There's this protest song that was written and recorded in 1966 that was played on the radio all the time then, a pessimistic song about world conditions and where we the people were collectively heading--to total destruction, and possible annihilation. The song is titled Eve of Destruction and can be heard here.
A sampling of lyrics: The Eastern world, it is exploding, violence flaring, bullets loading. You're old enough to kill, but not for voting, you don't believe in war, but what's that gun you're toting, and even the Jordan River has bodies floating . . . . we're on the eve of destruction.
. . . . . can't you feel the fear I'm feeling today. If a button is pushed, there's no running away. There'll be no one to save with the world in a grave. Take a look around you boy, it's bound to scare you boy . . .
Yikes, depressing as it is, I got to thinking about two things. First, what was happening in 1965-66 that caused someone to write such a song. And second, could the words of the song be extended to today's world conditions?
Over a short four years in the 1960s, our country experienced near-nuclear war with the Soviet Union, the assassination of a president, escalation of the Vietnam War that was killing hundreds of Americans a month (over 6000 in 1966), Civil Rights marches that turned violent (Selma Alabama for one), and race riots around the country, the worst being the Watts Riots in Los Angeles. The Communist threat was so real that you made sure your neighbors had no reason to question your loyalties. Suspicion and dread were dumped into our living rooms every night by Walter Cronkite.
Given all of that, the song did fit the times. I would like to say that we regular people went about our business without a worry, but that isn't true. During the Cuban Missile Crisis of 1962 schools held air raid drills regularly, and when it looked like bombs were about to fly, we children were told that if that happened, school would be closed and we were to go straight home. The Watts Riots spread to a community close to our home and I laid in bed some nights afraid it would come to our neighborhood. A neighbor of ours traveled on business to Soviet Moscow, and wasn't heard from again for a time. No one knew if he was dead or alive.
Count forward another half dozen years and we saw 11,000, then 16,000 Americans a year killed in Vietnam. A Civil Rights leader was assassinated, then a presidential candidate. College students staged violent demonstrations on campuses around the country. Another presidential candidate was shot and paralyzed. An American Vice-President, and then a President, resigned. Peacetime inflation hit 11%.
What about now? Since the mid-1960s positive events have happened. The startling fall of Communism is at the top of the list. We have a much better relationship with China than we did in the 60s. Race relations have come a long way; a black American president is proof. Human rights are more respected than ever. Women have equal opportunities.
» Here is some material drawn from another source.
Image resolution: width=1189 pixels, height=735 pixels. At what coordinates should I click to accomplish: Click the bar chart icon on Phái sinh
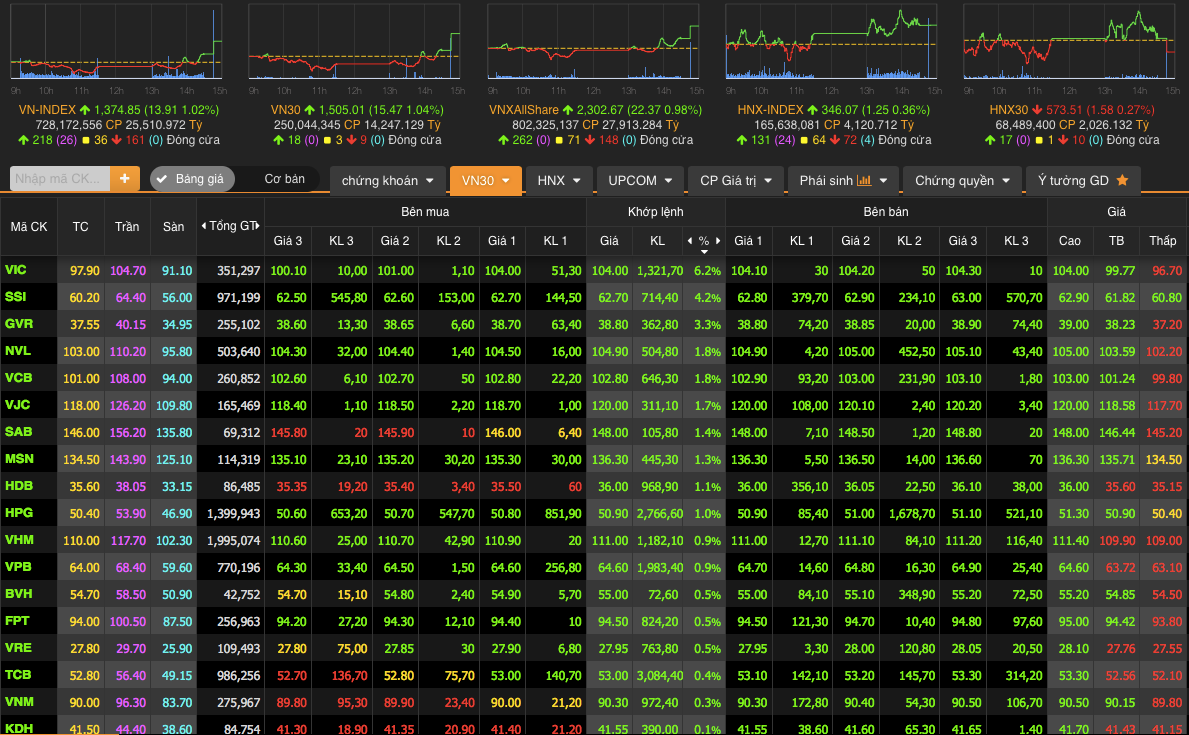click(x=864, y=181)
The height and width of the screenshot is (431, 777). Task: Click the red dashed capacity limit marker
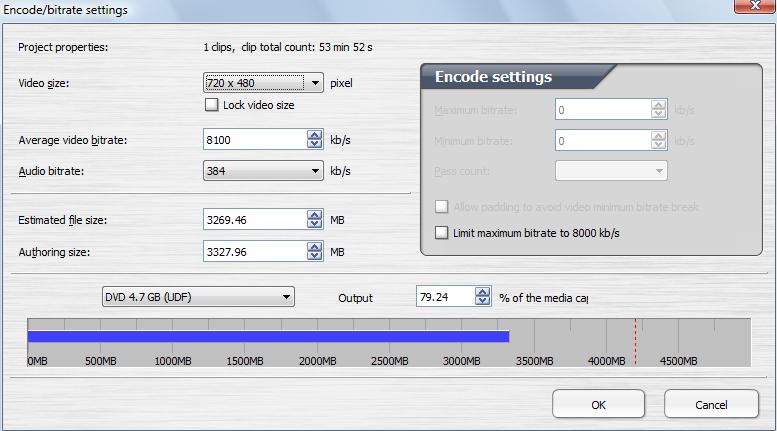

On the negative side, now we have ISIS and other scary extremists and our government works hard to prevent another 9/11. Syria faces complete destruction. A handful of unstable countries have nuclear weapons. New life-threatening diseases have sprung up. Women and girls have the most to lose in a war-torn country. But a big difference between then (1960s) and now, is that regular people like us go about our business without direct threats from the above. We live normal lives despite the whirlwinds spinning around us.
One thing mentioned in the song that hasn't changed: the Jordan River metaphorically still has bodies floating.